Maren (a notável Taylor Russell, de “Escape Room”) aparenta ser uma jovem normal, em busca de uma interação social satisfatória com suas colegas de escola. Entretanto, na primeira escapadela das vistas atenciosas do pai (André Holland) descobrimos de fato (e sem muita demora) o grande segredo que a perseguirá ao longo de todo o filme: Ao reunir-se com algumas garotas na casa de uma delas, Maren, que mal iniciou os primeiros estágios da amizade, não se contêm e quase arranca o dedo de uma das garotas com uma mordida (!). Maren é, na verdade, uma canibal (!). O anseio por carne humana lhe persegue desde quando sequer tinha idade para lembrar-se disso –como bem lhe informa o pai por meio de uma fita K7 gravada, deixada pouco antes dele abandoná-la. Sozinha pelos recônditos norte-americanos, Maren adota como objetivo de vida a busca pelo paradeiro da mãe (Chloe Sevigny), enquanto vai aprendendo, aos poucos, a identificar aqueles que, por incrível que possa parecer, são seus semelhantes: Infiltrados entre pessoas comuns, mas enfrentando relativa dificuldade em passarem-se por gente normal, estão, sim, outros canibais como ela –eles se auto-intitulam “devoradores” –incapazes de conter a necessidade quase enlouquecedora por carne humana que, mais cedo ou mais tarde, irá lhes assolar.
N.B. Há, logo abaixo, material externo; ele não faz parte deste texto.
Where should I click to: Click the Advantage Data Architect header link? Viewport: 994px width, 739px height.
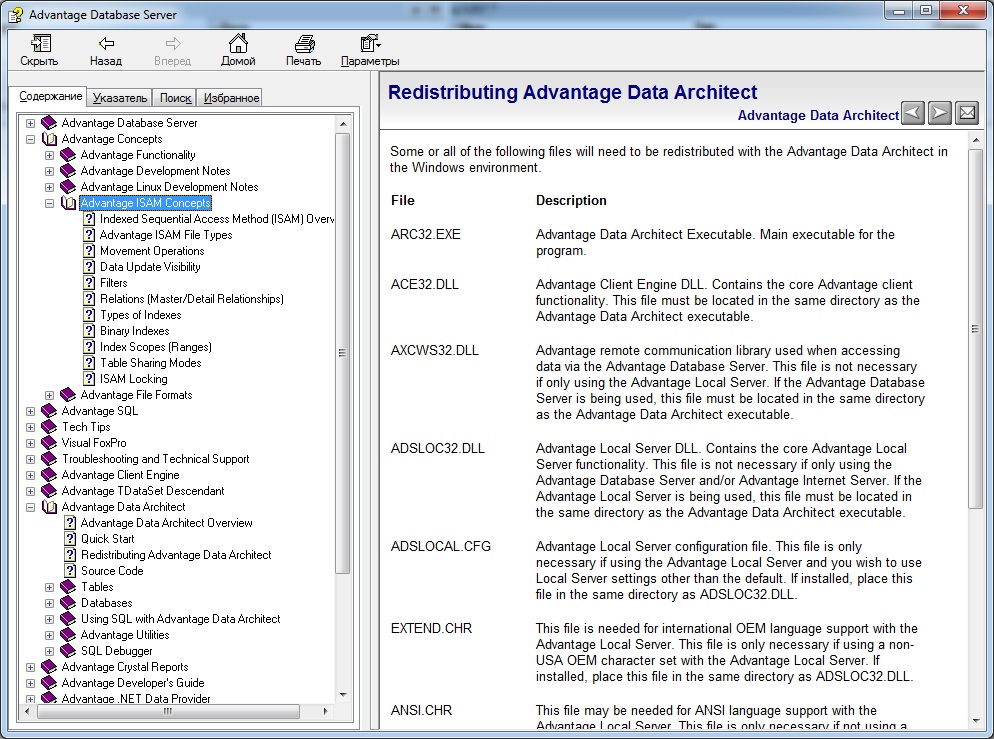tap(817, 115)
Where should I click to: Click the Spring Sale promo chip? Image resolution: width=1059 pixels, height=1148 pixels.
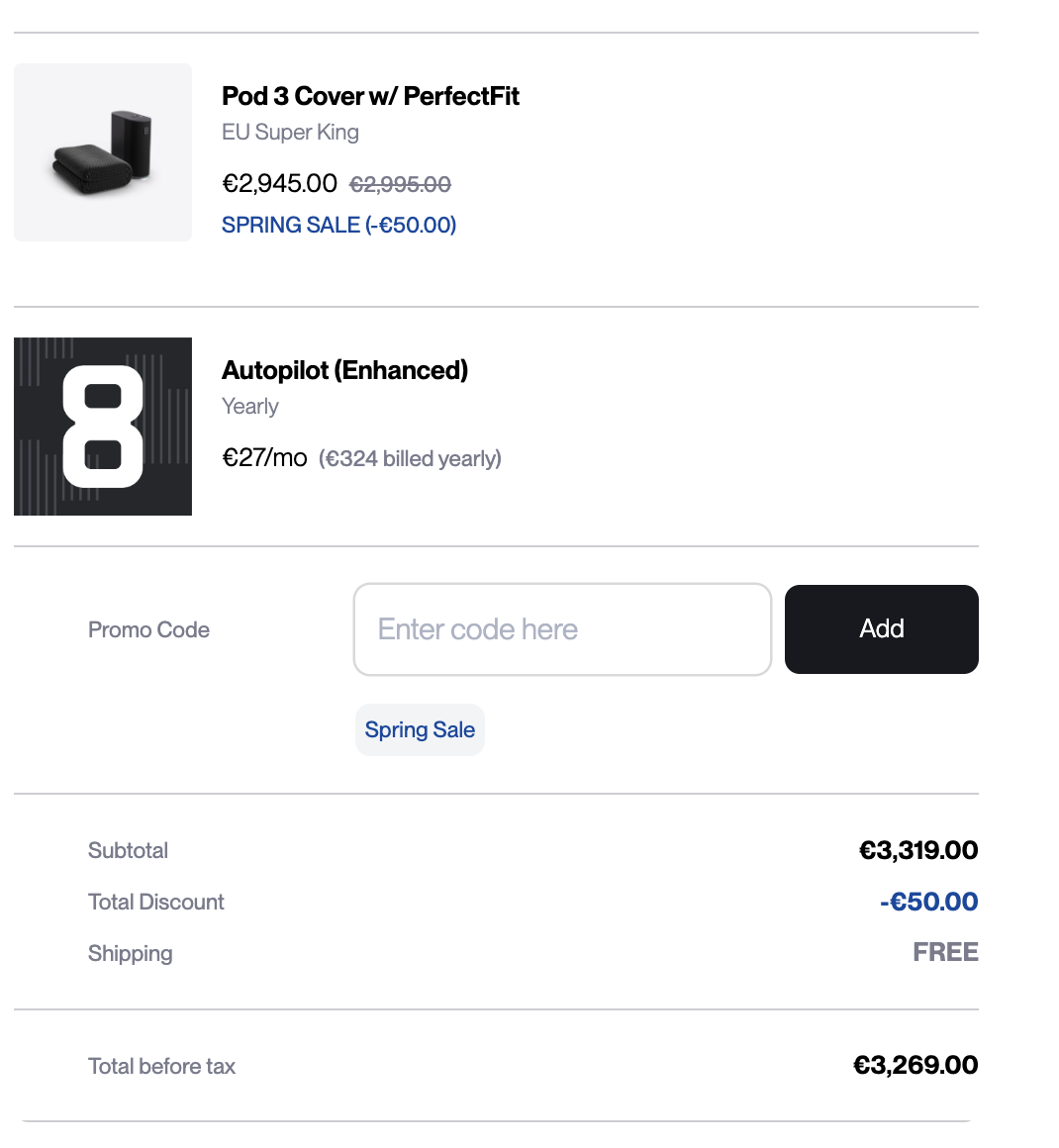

Dirigido pelo italiano Luca Guadagnino
(realizador até então de filmes irregulares que, em seus últimos três projetos,
deu um salto assombroso de inteligência, qualidade e sofisticação), “Bones
& All” vale-se do não tão comum expediente dos canibais que vivem entre nós
(embora filmes nessa temática tenham aflorado nos últimos anos como “Demônio de Neon”, “Amores Canibais” e o francês “Raw”), para emular uma narrativa
intimista, introspectiva e reflexiva que em muito se irmana à outras obras
vertentes do vampirismo cinematográfico –tal qual em trabalhos como “Fome de Viver” ou “Quando Chega A Escuridão” o fatalismo inerente à sua condição e
necessidade é uma realidade a ser aceita pelos personagens, no gradual entendimento
de que é aquilo que os norteia. Hábil entendedor de suas personas, Guadagnino
explora com calma e interesse a forma como cada um de seus excêntricos
personagens lida com aquilo que é: Sully (Mark Rylance, de “O Bom Gigante Amigo”), o primeiro ‘devorador’ que Maren vem a conhecer, é um homem errático,
antissocial e estranho, incapaz de esconder suas pulsões em seu comportamento
suspeito e amedrontador. Mais tarde, quando deixa Sully, Maren se encontra com
o jovem Lee (Timothée Chalamet, na segunda colaboração com Guadagnino depois do
premiado “Me Chame Pelo Seu Nome”) e com ele , encontra uma sintonia um pouco
mais apetecível; ambos jovens e arremessados numa mesma realidade itinerante,
Maren e Lee se envolvem, unidos na sua dedicação ao canibalismo, cúmplices nas
ciladas que elaboram para atrair suas vítimas. Na estrada, eles também conhecem
o feroz matuto Jake (o ótimo Michael Stulhbarg) cuja aceitação inconsequente do
próprio canibalismo perturba Maren tanto quanto Sully a perturbou.